Special delivery for MultiCultClassics readers — here’s a follow-up to Essay Sixty.
In a totally predictable move, Mexican President Vicente Fox gave his wholehearted stamp of approval to the postage designs showcasing the big-lipped, bug-eyed Memin Pinguin comic book character. Fox went on to rave Memin Pinguin “is an image in a comic that I have known since infancy … It is cherished here in Mexico.”
To be honest, almost every country on Earth — including the good ol’ U.S.A. — creates questionable comic books and fictional figures. So Mexico is hardly unique or original in this prickly area. But to present this stuff on government-sanctioned material is a whole other story — especially when it may literally travel throughout the civilized planet.
Displaying nearly the same befuddled response he had to the outrage sparked by his earlier comments about U.S. Blacks, Fox said, “Frankly, I don’t understand the reaction. Let’s hope they inform themselves ... and later form an opinion.”
By his own arrogant admission, Fox just doesn’t get it. And his ignorance — whether real or calculated — makes him look as cartoonish as the characters he now praises. This guy may represent uncharted territory for the reprogramming tactics of Jesse Jackson and Al Sharpton.
Vicente Fox is no Memin Pinguin — that is, he’s not a buffoon. His published biographies offer conflicting details, but usually start by highlighting his connection with Coca-Cola, where he rose from a delivery supervisor to company president. He then moved to politics, serving in his country’s Congress and later becoming the Governor of Guanajuato. In 2000, Fox was elected President of Mexico.
However, Fox has shown his insensitive side before. During his presidential campaign, he called one competitor a sissy and transvestite. He also used a banner of the Virgin of Guadeloupe, a very sacred symbol among Hispanics, to allegedly flaunt his Catholicism at a political rally. In short, this hombre is not afraid of ruffling feathers. Or being a bigot.
Fox and his supporters argue his U.S. Blacks commentary, and the creation and adoration of Memin Pinguin, are purely cultural thangs. Hispanics simply view racial issues differently than the rest of us. Perhaps this is true. Or perhaps the entire country is suffering from Passive Bias (see Essay One for the explanation of this term). Regardless, there appears to be a disturbing similarity between Hispanics and U.S Blacks regarding feelings about skin tones. The beauty standards and stereotypes definitely skew Eurocentric versus Afrocentric. Denying this would be a bald-faced — or Black-faced — lie.
Fox suggests everyone get informed before proclaiming judgments. El Presidente should follow his own sage advice. Let’s hope Fox and his supporters inform themselves about racial attitudes and stereotypes from perspectives beyond their own. It’s one thing to have in-jokes among neighbors and citizens. Sharing the gags with outsiders may generate contrasting comebacks.
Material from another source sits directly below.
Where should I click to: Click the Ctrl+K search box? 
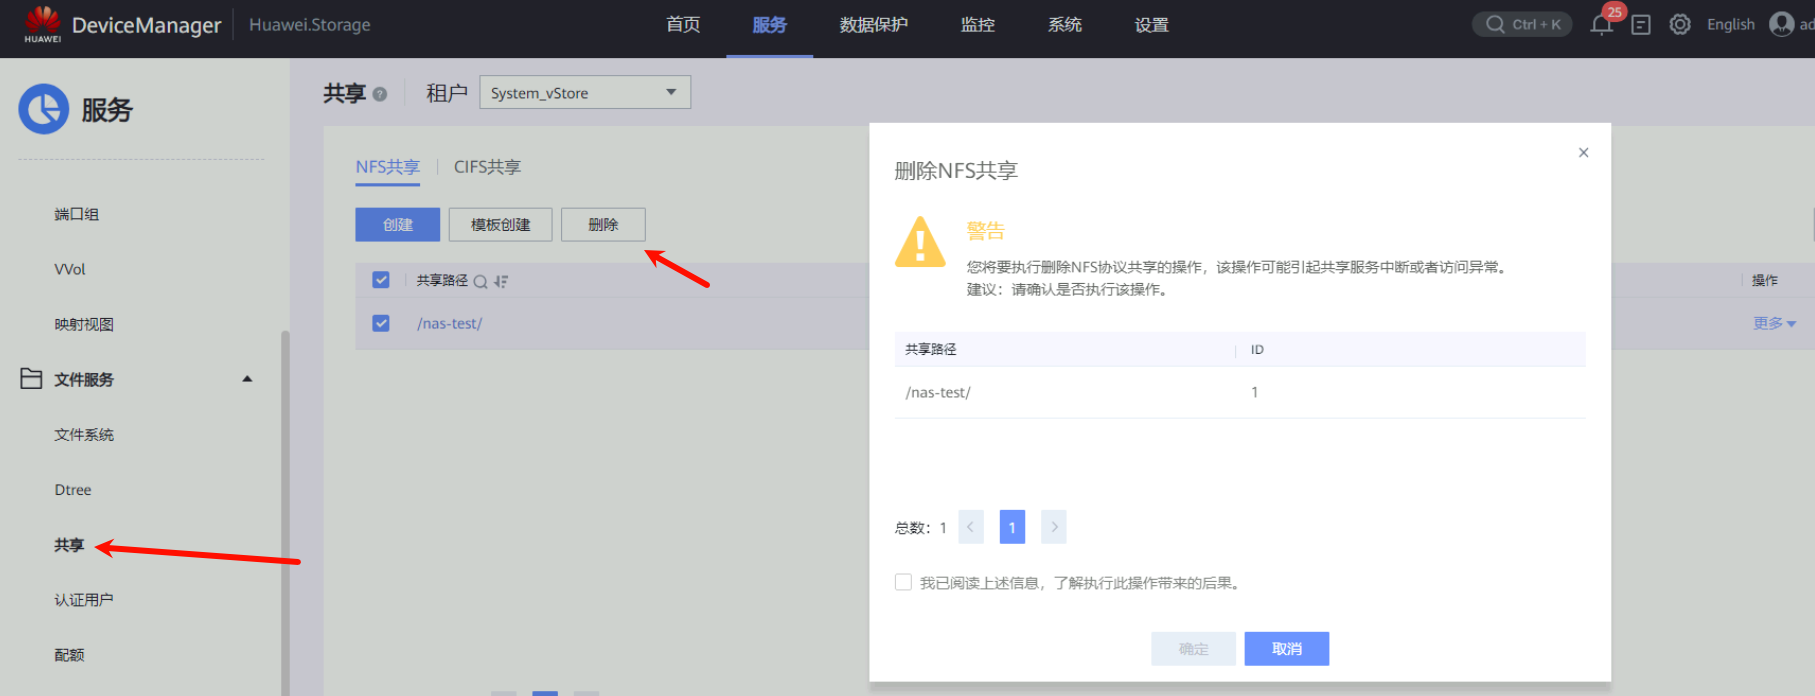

The advertising industry offers infinite examples of this insight. Slogans, messages and concepts have entirely diverse meanings to separate audiences. Additionally, when successful marketers do business with foreign lands — or even localized multicultural segments — great care is taken to recognize distinct nuances and traditions. In layperson’s terms, if you want me to respect you, you’ve got to respect me. (At this point, Aretha Franklin music should kick in.)
For U.S. folks to remain true to their beliefs, Memin Pinguin must be accepted as demonstrating freedom of expression and freedom of speech. But Fox and his supporters should not be so naïve to think everyone will join the fiesta. The rights of freedom come with options to debate and protest — plus, certain levels of social responsibility. That’s what makes it all so damned fun and entertaining.